7 Reasons Why Trading Smaller Is Better

7 Reasons Why Trading Smaller Is Better

 

7 Reasons Why Trading Smaller Is Better

                                                                                                                                                                                                                                                                                                          Do you want to drastically improve your trading? Simple, TRADE SMALLER, risk less, cut losses sooner, but still let winners run. The 1%-2% maximum risk per trade rule can dramatically improve your trading by limiting draw downs and still leaving the upside open for big winners.

  1. When you risk smaller amounts of your capital per trade you remove much of the stress of trading. 1% of capital risked per trade makes every trade just one of the next 100 trades. 2% of capital risked per trade makes every trade just one of the next 50 trades.Divide your stress by 50 or 100 it will greatly improve your odds of success.
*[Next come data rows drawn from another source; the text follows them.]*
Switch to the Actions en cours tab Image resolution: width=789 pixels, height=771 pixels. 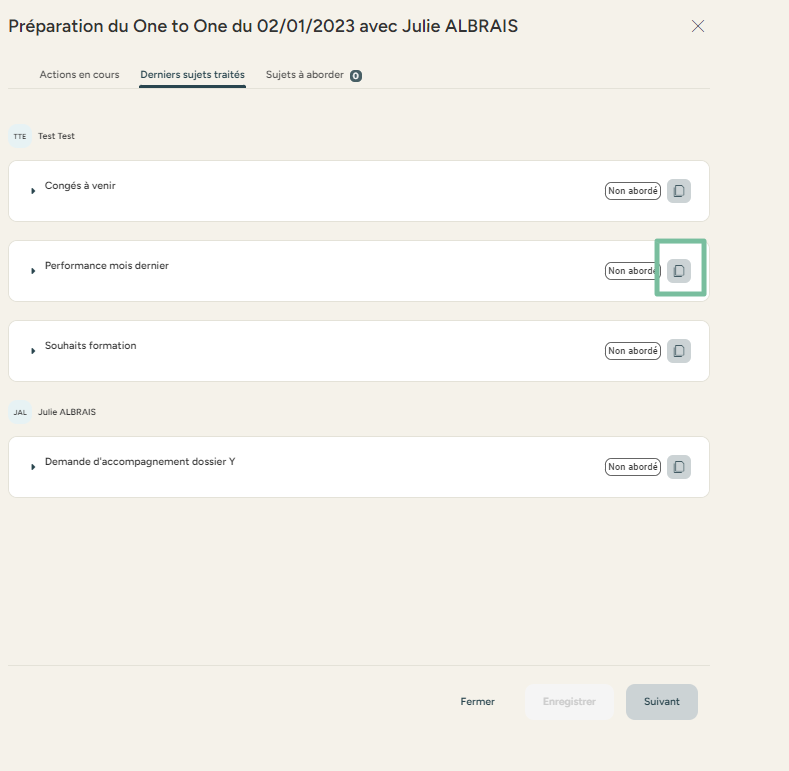tap(79, 75)
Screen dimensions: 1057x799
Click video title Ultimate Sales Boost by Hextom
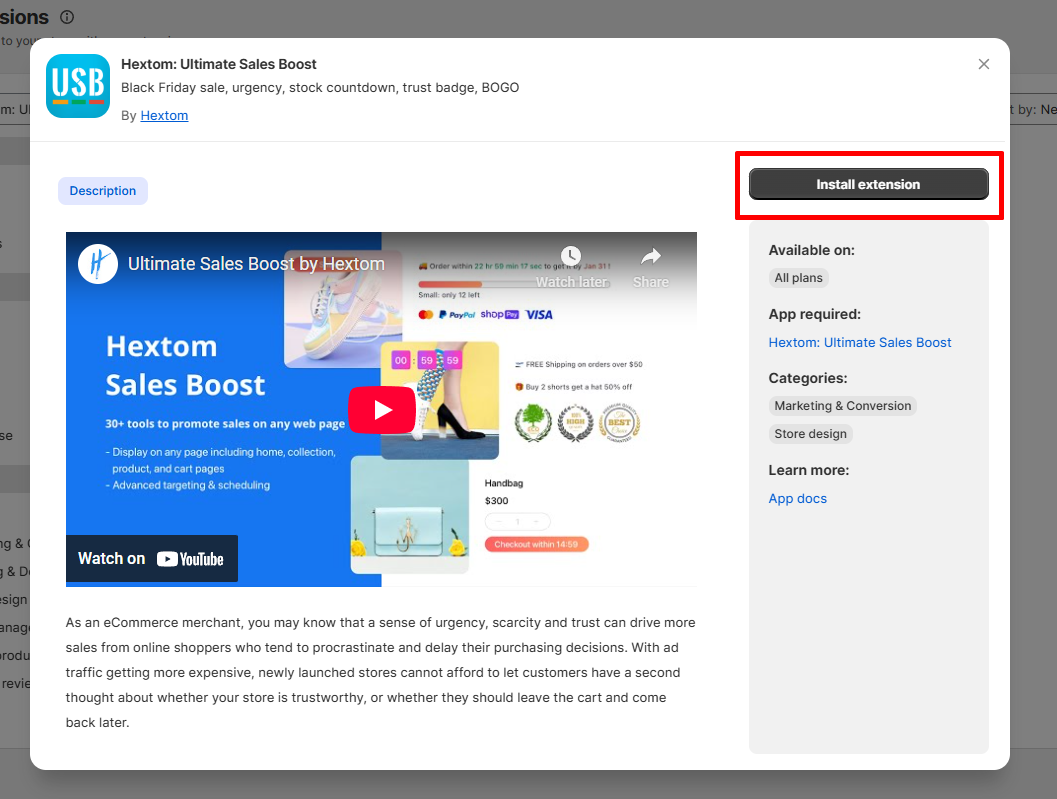[256, 264]
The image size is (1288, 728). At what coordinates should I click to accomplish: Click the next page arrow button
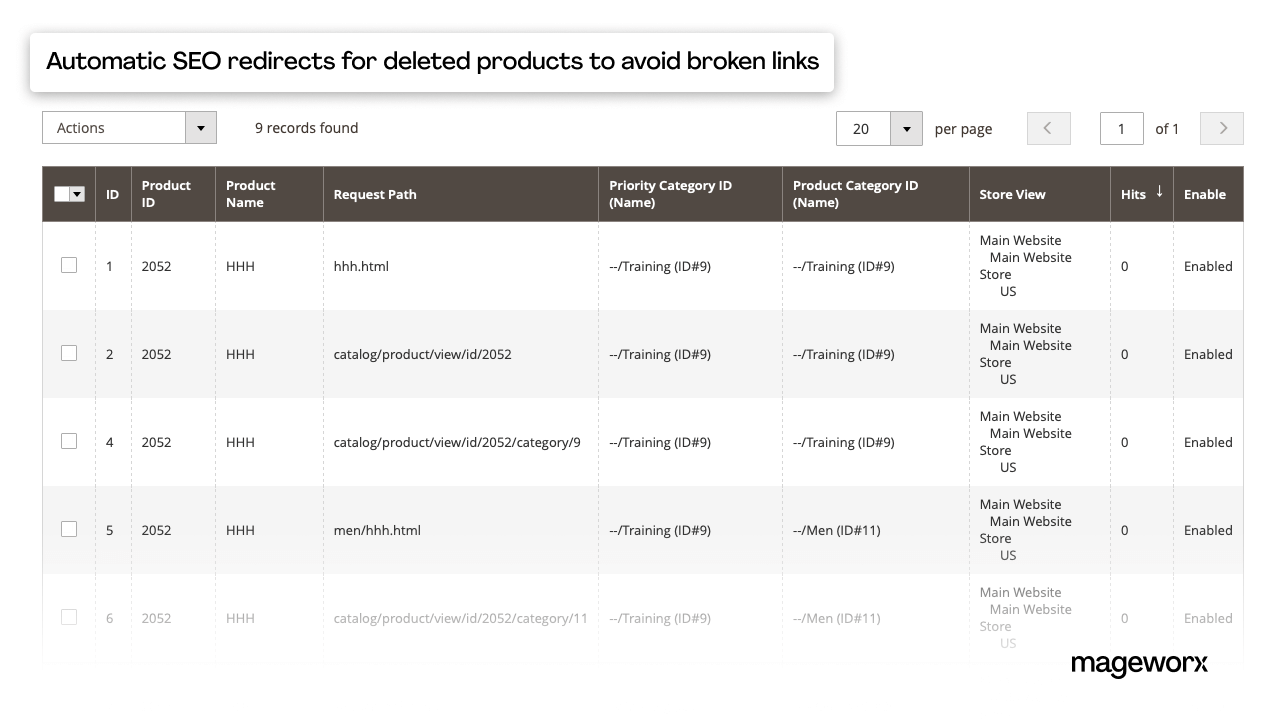(1222, 128)
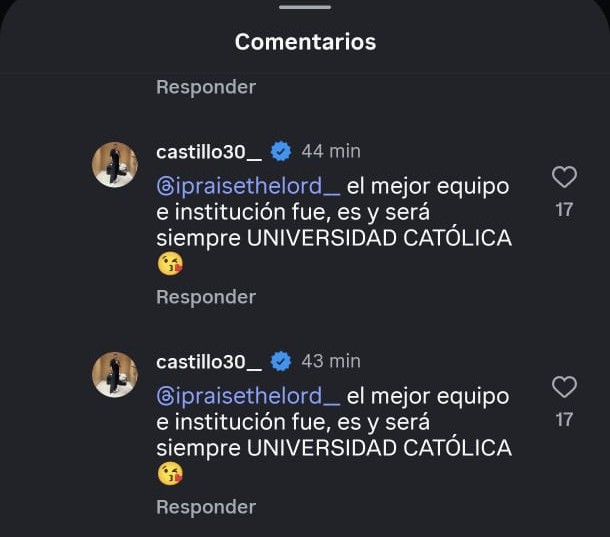
Task: Open the profile picture on the 43 min comment
Action: pyautogui.click(x=115, y=374)
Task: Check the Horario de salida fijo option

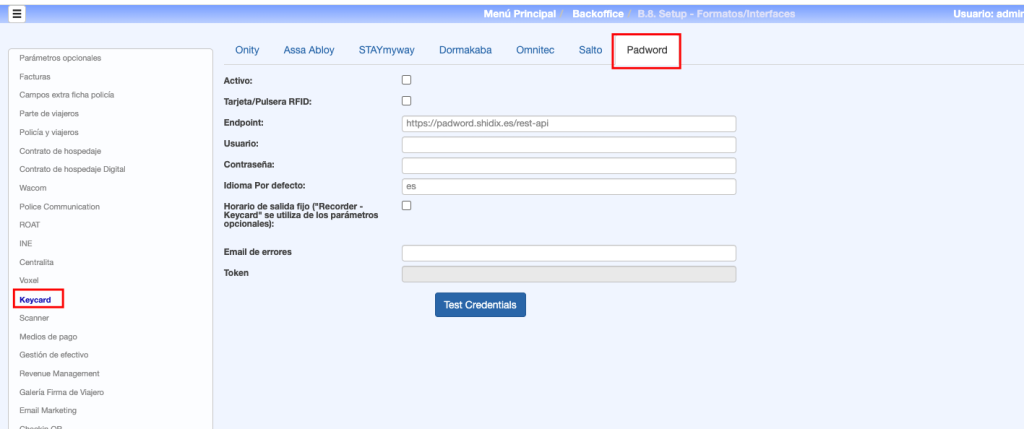Action: [x=406, y=206]
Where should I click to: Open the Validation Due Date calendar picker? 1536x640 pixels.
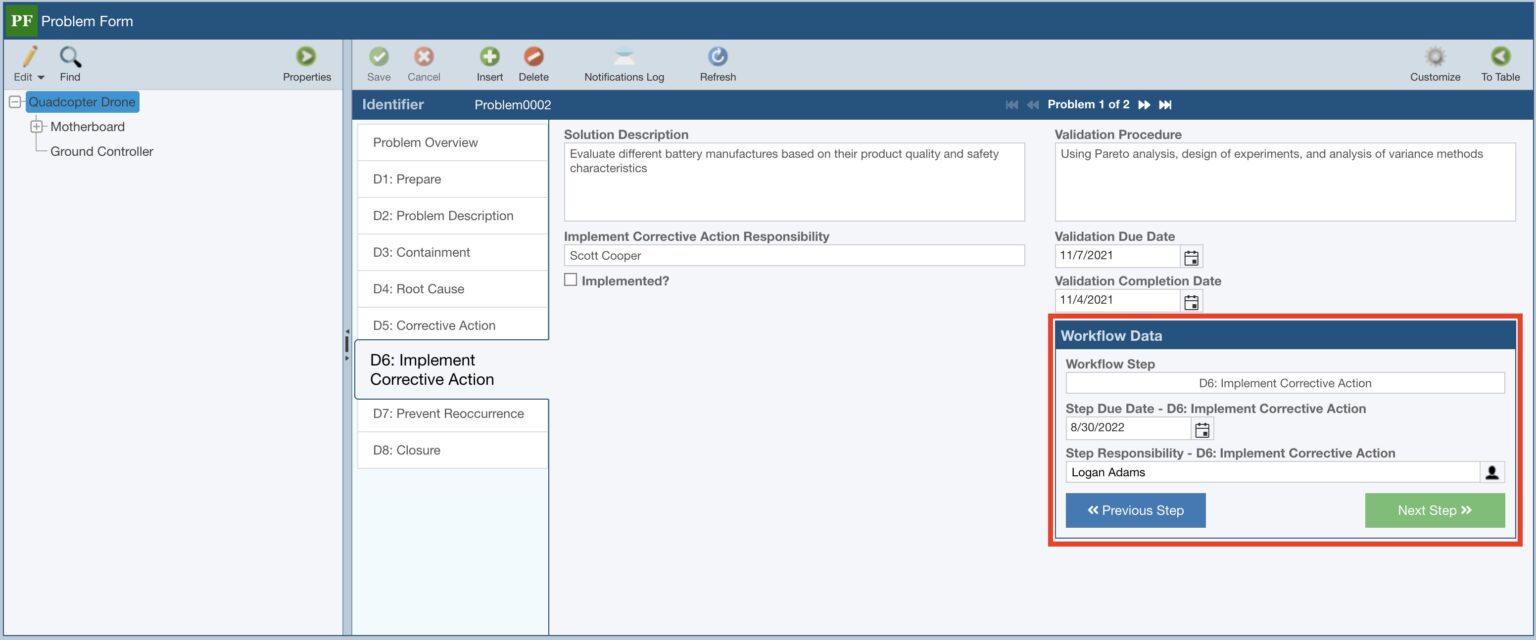[x=1191, y=256]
  2. Small trade risk takes much of the ego out of trading, you are  no longer going all in trying to get either hit a home run or strike out, you are just trying to consistently get on base.

  3. Good risk management decreases the amount of your draw downs which makes trading a much easier proposition. Consistently growing capital is a much more pleasant process when you are not trying to come back from 25%-50% draw downs, trust me on this, been there done that.

  4. Trading smaller gives a trader a much better chance of not allowing emotions to over take the brain in making the right trading decisions. Trading size is like the volume dial on emotions, the bigger the trade the louder the emotions.

  5. It is easier to follow a trading plan when each trade is not a make or break proposition. It is just one trade.

  6. It is easier to take stop losses when the losses have less financial sting. A 1% or 2% loss of trading capital is not as hard to accept as a huge loss that traders are more prone to keep holding and hoping it comes back.

  7. Huge trades draw a trader into watching every tick, it saves a lot of time and emotional capital when you can simply trade the opening hour or end of day prices instead of watching every tick from the open to the close if you are a swing trader or trend trader. The bigger the trade the more attention and time the trader gives to the market. This usually does not increase profitability or winning percentage just stress and the consuming of time.